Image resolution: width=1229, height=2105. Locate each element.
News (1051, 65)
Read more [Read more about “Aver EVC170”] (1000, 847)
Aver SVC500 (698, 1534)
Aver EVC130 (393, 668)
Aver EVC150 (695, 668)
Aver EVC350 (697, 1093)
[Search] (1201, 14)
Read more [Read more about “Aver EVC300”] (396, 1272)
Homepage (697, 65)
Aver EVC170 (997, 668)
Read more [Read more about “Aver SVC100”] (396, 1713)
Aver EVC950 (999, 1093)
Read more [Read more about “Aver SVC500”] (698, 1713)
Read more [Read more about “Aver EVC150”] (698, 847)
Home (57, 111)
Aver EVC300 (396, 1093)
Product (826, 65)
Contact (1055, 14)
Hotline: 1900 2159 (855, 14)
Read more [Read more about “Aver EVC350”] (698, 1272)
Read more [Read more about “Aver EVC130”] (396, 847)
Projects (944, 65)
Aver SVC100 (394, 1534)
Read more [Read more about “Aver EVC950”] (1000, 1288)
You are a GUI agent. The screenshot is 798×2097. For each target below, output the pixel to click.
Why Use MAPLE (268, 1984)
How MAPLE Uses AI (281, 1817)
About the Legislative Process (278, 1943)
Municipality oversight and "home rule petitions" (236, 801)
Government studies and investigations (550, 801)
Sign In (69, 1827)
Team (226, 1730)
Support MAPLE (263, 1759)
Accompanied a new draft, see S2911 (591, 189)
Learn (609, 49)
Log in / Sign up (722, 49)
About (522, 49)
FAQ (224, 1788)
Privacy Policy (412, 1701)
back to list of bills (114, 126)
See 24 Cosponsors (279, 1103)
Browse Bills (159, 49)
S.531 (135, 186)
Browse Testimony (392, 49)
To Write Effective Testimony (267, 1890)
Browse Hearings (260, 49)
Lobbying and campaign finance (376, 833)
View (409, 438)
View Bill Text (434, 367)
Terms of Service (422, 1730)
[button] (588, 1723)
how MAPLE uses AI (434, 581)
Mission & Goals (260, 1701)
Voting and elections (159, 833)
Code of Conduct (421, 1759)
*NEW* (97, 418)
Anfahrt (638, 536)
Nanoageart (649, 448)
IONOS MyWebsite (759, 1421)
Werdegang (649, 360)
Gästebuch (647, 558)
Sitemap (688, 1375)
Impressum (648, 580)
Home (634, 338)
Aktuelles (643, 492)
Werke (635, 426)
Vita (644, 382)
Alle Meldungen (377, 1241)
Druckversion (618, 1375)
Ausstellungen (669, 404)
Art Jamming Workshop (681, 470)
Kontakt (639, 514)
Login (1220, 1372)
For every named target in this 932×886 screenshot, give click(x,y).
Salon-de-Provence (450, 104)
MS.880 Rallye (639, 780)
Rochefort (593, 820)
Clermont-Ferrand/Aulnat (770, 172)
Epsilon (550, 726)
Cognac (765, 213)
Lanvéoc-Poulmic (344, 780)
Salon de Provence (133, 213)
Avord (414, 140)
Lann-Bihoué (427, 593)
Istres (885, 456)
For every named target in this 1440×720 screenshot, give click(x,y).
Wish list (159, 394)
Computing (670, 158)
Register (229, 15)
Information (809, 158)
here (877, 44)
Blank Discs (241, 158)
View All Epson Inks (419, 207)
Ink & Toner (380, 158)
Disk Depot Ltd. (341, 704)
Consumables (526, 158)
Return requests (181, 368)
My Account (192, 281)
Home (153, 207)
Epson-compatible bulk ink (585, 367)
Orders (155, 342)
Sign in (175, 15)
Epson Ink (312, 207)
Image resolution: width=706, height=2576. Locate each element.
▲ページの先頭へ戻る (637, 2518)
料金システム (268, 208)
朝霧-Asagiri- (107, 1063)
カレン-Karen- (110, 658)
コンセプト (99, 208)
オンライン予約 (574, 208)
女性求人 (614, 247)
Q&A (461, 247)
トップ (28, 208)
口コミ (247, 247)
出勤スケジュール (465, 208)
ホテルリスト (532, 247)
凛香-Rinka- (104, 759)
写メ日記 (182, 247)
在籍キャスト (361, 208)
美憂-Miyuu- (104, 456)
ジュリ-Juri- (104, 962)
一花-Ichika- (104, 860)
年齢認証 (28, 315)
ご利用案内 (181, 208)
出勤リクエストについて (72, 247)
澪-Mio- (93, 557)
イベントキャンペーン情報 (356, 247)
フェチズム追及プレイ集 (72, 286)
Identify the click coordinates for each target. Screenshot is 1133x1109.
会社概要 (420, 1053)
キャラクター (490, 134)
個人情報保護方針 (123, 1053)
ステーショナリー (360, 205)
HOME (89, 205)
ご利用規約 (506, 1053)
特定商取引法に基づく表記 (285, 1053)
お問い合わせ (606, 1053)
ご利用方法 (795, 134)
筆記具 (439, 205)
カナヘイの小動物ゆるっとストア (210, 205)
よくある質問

• POLECENIE: Przepisz cały materiał, zmieniając nazwę „Read more” na „Show more” w każdym miejscu. Wszystko inne zostaw bez zmian.

• ODPOWIEDŹ:
Image resolution: width=1229, height=2105. Locate each element.
News (1051, 65)
Show more [Show more about “Aver EVC170”] (1000, 847)
Aver SVC500 (698, 1534)
Aver EVC130 (393, 668)
Aver EVC150 (695, 668)
Aver EVC350 (697, 1093)
[Search] (1201, 14)
Show more [Show more about “Aver EVC300”] (396, 1272)
Homepage (697, 65)
Aver EVC170 (997, 668)
Show more [Show more about “Aver SVC100”] (396, 1713)
Aver EVC950 (999, 1093)
Show more [Show more about “Aver SVC500”] (698, 1713)
Show more [Show more about “Aver EVC150”] (698, 847)
Home (57, 111)
Aver EVC300 (396, 1093)
Product (826, 65)
Contact (1055, 14)
Hotline: 1900 2159 (855, 14)
Show more [Show more about “Aver EVC350”] (698, 1272)
Show more [Show more about “Aver EVC130”] (396, 847)
Projects (944, 65)
Aver SVC100 (394, 1534)
Show more [Show more about “Aver EVC950”] (1000, 1288)
You are a GUI agent. The screenshot is 798×2097. For each target below, output the pixel to click.
Why Use MAPLE (268, 1984)
How MAPLE Uses AI (281, 1817)
About the Legislative Process (278, 1943)
Municipality oversight and "home rule petitions" (236, 801)
Government studies and investigations (550, 801)
Sign In (69, 1827)
Team (226, 1730)
Support MAPLE (263, 1759)
Accompanied a new draft, see S2911 (591, 189)
Learn (609, 49)
Log in / Sign up (722, 49)
About (522, 49)
FAQ (224, 1788)
Privacy Policy (412, 1701)
back to list of bills (114, 126)
See 24 Cosponsors (279, 1103)
Browse Bills (159, 49)
S.531 (135, 186)
Browse Testimony (392, 49)
To Write Effective Testimony (267, 1890)
Browse Hearings (260, 49)
Lobbying and campaign finance (376, 833)
View (409, 438)
View Bill Text (434, 367)
Terms of Service (422, 1730)
[button] (588, 1723)
how MAPLE uses AI (434, 581)
Mission & Goals (260, 1701)
Voting and elections (159, 833)
Code of Conduct (421, 1759)
*NEW* (97, 418)
Anfahrt (638, 536)
Nanoageart (649, 448)
IONOS MyWebsite (759, 1421)
Werdegang (649, 360)
Gästebuch (647, 558)
Sitemap (688, 1375)
Impressum (648, 580)
Home (634, 338)
Aktuelles (643, 492)
Werke (635, 426)
Vita (644, 382)
Alle Meldungen (377, 1241)
Druckversion (618, 1375)
Ausstellungen (669, 404)
Art Jamming Workshop (681, 470)
Kontakt (639, 514)
Login (1220, 1372)
For every named target in this 932×886 screenshot, give click(x,y).
Salon-de-Provence (450, 104)
MS.880 Rallye (639, 780)
Rochefort (593, 820)
Clermont-Ferrand/Aulnat (770, 172)
Epsilon (550, 726)
Cognac (765, 213)
Lanvéoc-Poulmic (344, 780)
Salon de Provence (133, 213)
Avord (414, 140)
Lann-Bihoué (427, 593)
Istres (885, 456)
For every named target in this 1440×720 screenshot, give click(x,y).
Wish list (159, 394)
Computing (670, 158)
Register (229, 15)
Information (809, 158)
here (877, 44)
Blank Discs (241, 158)
View All Epson Inks (419, 207)
Ink & Toner (380, 158)
Disk Depot Ltd. (341, 704)
Consumables (526, 158)
Return requests (181, 368)
My Account (192, 281)
Home (153, 207)
Epson-compatible bulk ink (585, 367)
Orders (155, 342)
Sign in (175, 15)
Epson Ink (312, 207)
Image resolution: width=706, height=2576. Locate each element.
▲ページの先頭へ戻る (637, 2518)
料金システム (268, 208)
朝霧-Asagiri- (107, 1063)
カレン-Karen- (110, 658)
コンセプト (99, 208)
オンライン予約 (574, 208)
女性求人 (614, 247)
Q&A (461, 247)
トップ (28, 208)
口コミ (247, 247)
出勤スケジュール (465, 208)
ホテルリスト (532, 247)
凛香-Rinka- (104, 759)
写メ日記 (182, 247)
在籍キャスト (361, 208)
美憂-Miyuu- (104, 456)
ジュリ-Juri- (104, 962)
一花-Ichika- (104, 860)
年齢認証 (28, 315)
ご利用案内 (181, 208)
出勤リクエストについて (72, 247)
澪-Mio- (93, 557)
イベントキャンペーン情報 (356, 247)
フェチズム追及プレイ集 (72, 286)
Identify the click coordinates for each target. Screenshot is 1133x1109.
会社概要 (420, 1053)
キャラクター (490, 134)
個人情報保護方針 (123, 1053)
ステーショナリー (360, 205)
HOME (89, 205)
ご利用規約 (506, 1053)
特定商取引法に基づく表記 (285, 1053)
お問い合わせ (606, 1053)
ご利用方法 (795, 134)
筆記具 (439, 205)
カナヘイの小動物ゆるっとストア (210, 205)
よくある質問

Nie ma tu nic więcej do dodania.